Quando a Dor da Igreja (o Corpo de Cristo, não necessariamente as denominações) Ecoa no Céu
A impressionante transformação de Saulo em Paulo, relatada no livro de Atos dos Apóstolos, revela um dos aspectos mais profundos da identificação de Deus com Seus filhos. Saulo era um homem altamente culto, preparado e influente, cuja missão era perseguir e erradicar os cristãos. No entanto, no caminho para Damasco, ele é confrontado por uma voz celestial e uma pergunta que ecoa até os dias de hoje: “Saulo, Saulo, por que me persegues?”. O detalhe mais extraordinário dessa abordagem é que Saulo não estava agredindo Jesus fisicamente, mas sim os Seus discípulos. Ainda assim, Cristo toma aquela perseguição para o lado pessoal, mostrando que ferir a Igreja é o mesmo que ferir o próprio Deus.

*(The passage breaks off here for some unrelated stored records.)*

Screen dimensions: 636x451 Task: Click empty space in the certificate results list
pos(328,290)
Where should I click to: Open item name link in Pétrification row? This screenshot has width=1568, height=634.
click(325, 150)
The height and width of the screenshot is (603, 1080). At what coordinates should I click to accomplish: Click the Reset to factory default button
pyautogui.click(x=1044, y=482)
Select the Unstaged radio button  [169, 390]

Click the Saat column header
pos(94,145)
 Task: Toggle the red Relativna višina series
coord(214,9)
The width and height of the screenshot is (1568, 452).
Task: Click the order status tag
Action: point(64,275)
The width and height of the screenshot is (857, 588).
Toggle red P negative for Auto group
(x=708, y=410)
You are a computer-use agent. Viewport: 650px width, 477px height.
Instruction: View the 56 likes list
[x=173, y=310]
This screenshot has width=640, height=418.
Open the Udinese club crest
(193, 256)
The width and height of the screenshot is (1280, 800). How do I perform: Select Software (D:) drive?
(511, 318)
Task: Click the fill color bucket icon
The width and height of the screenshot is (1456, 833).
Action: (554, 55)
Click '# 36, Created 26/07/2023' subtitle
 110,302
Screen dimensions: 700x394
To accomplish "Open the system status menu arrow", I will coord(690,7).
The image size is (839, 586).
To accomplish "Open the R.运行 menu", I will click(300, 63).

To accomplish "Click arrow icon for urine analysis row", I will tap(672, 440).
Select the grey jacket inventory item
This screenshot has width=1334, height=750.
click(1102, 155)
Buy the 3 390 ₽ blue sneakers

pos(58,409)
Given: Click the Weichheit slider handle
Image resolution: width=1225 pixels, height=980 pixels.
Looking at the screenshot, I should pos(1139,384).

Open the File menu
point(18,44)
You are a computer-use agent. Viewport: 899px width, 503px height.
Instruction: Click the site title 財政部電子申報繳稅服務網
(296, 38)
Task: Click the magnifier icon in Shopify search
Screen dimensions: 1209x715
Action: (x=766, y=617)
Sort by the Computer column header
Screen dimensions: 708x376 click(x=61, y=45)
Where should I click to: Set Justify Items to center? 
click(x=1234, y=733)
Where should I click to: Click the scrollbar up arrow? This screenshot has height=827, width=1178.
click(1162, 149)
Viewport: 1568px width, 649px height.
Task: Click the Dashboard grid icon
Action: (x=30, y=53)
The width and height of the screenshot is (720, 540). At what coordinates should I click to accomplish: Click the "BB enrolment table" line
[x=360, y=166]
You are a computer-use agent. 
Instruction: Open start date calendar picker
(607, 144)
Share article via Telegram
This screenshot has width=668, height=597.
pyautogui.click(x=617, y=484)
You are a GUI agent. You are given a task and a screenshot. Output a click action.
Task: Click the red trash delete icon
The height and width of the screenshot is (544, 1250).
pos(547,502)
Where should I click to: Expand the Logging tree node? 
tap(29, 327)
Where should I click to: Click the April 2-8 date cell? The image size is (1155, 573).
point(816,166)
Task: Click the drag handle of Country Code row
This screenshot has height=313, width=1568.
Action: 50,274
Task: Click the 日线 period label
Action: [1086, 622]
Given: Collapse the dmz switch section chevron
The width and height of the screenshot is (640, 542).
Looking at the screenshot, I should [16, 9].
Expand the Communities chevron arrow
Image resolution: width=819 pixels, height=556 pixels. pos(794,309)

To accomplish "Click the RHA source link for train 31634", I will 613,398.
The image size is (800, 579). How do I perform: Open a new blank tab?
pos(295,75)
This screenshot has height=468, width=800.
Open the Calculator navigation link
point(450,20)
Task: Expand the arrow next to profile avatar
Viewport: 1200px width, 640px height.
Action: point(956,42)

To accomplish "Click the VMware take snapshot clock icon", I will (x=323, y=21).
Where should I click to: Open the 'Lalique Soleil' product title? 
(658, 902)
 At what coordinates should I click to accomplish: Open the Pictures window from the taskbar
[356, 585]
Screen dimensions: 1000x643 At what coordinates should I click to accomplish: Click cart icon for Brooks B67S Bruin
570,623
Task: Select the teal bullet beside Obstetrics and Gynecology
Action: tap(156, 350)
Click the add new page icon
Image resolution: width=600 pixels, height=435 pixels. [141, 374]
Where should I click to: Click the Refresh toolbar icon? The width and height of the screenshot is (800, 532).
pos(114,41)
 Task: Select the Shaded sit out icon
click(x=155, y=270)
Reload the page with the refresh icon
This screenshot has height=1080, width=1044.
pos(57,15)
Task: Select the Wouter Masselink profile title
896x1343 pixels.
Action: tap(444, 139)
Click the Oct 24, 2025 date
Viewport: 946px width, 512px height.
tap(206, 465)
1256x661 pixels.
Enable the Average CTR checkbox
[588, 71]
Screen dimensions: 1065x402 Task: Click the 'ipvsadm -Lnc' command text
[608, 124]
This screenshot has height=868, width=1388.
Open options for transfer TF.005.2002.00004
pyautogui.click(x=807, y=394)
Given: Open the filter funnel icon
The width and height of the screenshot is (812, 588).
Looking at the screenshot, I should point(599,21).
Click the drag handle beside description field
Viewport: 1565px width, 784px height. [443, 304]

Essa realidade ganha contornos muito nítidos em uma sociedade onde, frequentemente, transformou-se em uma espécie de “charme intelectual” ridicularizar a fé e tratar o cristianismo com desdém. Muitos usam de sua erudição e conhecimento para construir discursos sofisticados com o único objetivo de menosprezar a caminhada dos discípulos contemporâneos. Para esses, a advertência de Jesus permanece rigorosamente a mesma. Diante da arrogância que tenta colocar a fé no lugar do ridículo, o Senhor assume a causa de Seu povo. Toda afronta motivada pelo Evangelho não para nos homens; ela é sentida diretamente por Cristo.
É inegável que, por vezes, a fé enfrenta duras críticas devido ao mau comportamento de líderes inescrupulosos que desonram o nome que carregam.
Todavia, esses tropeços humanos não invalidam a essência daqueles que buscam viver uma jornada sincera de louvor, adoração e integridade. Jesus conhece profundamente os corações e sabe discernir quem de fato O busca. Se hoje você enfrenta oposição, julgamento ou incompreensão por causa da sua caminhada espiritual, descanse na certeza de que você não caminha sozinho. O mesmo Jesus, o Filho de Davi, que guarda a sua vida, é Aquele que acolhe a sua dor e garante a sua vitória.